**WHAT THIS TASK INVOLVES**
Each record in the material below must be written out again exactly.

**DATA TO PROCESS**
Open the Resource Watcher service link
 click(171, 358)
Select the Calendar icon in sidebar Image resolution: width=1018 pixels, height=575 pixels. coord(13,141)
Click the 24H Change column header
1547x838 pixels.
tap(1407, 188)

**SOLUTION FOR THIS EXERCISE**
Open the Resource Watcher service link
 click(171, 358)
Select the Calendar icon in sidebar Image resolution: width=1018 pixels, height=575 pixels. coord(13,141)
Click the 24H Change column header
1547x838 pixels.
tap(1407, 188)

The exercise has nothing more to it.